Given exercise » Put every line of the entries below into a Markdown table with the columns No. and Line. Number the rows in order and leave out the blank lines.

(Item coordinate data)
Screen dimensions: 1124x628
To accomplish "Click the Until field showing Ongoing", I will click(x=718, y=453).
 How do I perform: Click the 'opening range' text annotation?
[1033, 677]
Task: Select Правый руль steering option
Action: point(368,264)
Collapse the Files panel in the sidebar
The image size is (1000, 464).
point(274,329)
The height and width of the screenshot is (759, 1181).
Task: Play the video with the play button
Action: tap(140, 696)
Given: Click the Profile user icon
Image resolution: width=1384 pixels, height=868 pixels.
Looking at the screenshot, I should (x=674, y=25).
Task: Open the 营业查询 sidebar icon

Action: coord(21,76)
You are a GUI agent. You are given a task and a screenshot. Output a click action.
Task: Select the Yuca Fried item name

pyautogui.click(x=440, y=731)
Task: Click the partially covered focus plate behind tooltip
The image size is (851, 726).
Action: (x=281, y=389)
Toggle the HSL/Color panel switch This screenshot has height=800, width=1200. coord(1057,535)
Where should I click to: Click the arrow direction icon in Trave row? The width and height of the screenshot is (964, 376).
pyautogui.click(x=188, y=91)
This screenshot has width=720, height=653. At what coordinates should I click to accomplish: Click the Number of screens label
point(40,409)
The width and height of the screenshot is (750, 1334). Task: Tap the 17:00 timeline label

The reply »
| No. | Line |
|---|---|
| 1 | Screen dimensions: 1124x628 |
| 2 | To accomplish "Click the Until field showing Ongoing", I will click(x=718, y=453). |
| 3 |  How do I perform: Click the 'opening range' text annotation? |
| 4 | [1033, 677] |
| 5 | Task: Select Правый руль steering option |
| 6 | Action: point(368,264) |
| 7 | Collapse the Files panel in the sidebar |
| 8 | The image size is (1000, 464). |
| 9 | point(274,329) |
| 10 | The height and width of the screenshot is (759, 1181). |
| 11 | Task: Play the video with the play button |
| 12 | Action: tap(140, 696) |
| 13 | Given: Click the Profile user icon |
| 14 | Image resolution: width=1384 pixels, height=868 pixels. |
| 15 | Looking at the screenshot, I should (x=674, y=25). |
| 16 | Task: Open the 营业查询 sidebar icon |
| 17 | Action: coord(21,76) |
| 18 | You are a GUI agent. You are given a task and a screenshot. Output a click action. |
| 19 | Task: Select the Yuca Fried item name |
| 20 | pyautogui.click(x=440, y=731) |
| 21 | Task: Click the partially covered focus plate behind tooltip |
| 22 | The image size is (851, 726). |
| 23 | Action: (x=281, y=389) |
| 24 | Toggle the HSL/Color panel switch This screenshot has height=800, width=1200. coord(1057,535) |
| 25 | Where should I click to: Click the arrow direction icon in Trave row? The width and height of the screenshot is (964, 376). |
| 26 | pyautogui.click(x=188, y=91) |
| 27 | This screenshot has width=720, height=653. At what coordinates should I click to accomplish: Click the Number of screens label |
| 28 | point(40,409) |
| 29 | The width and height of the screenshot is (750, 1334). Task: Tap the 17:00 timeline label |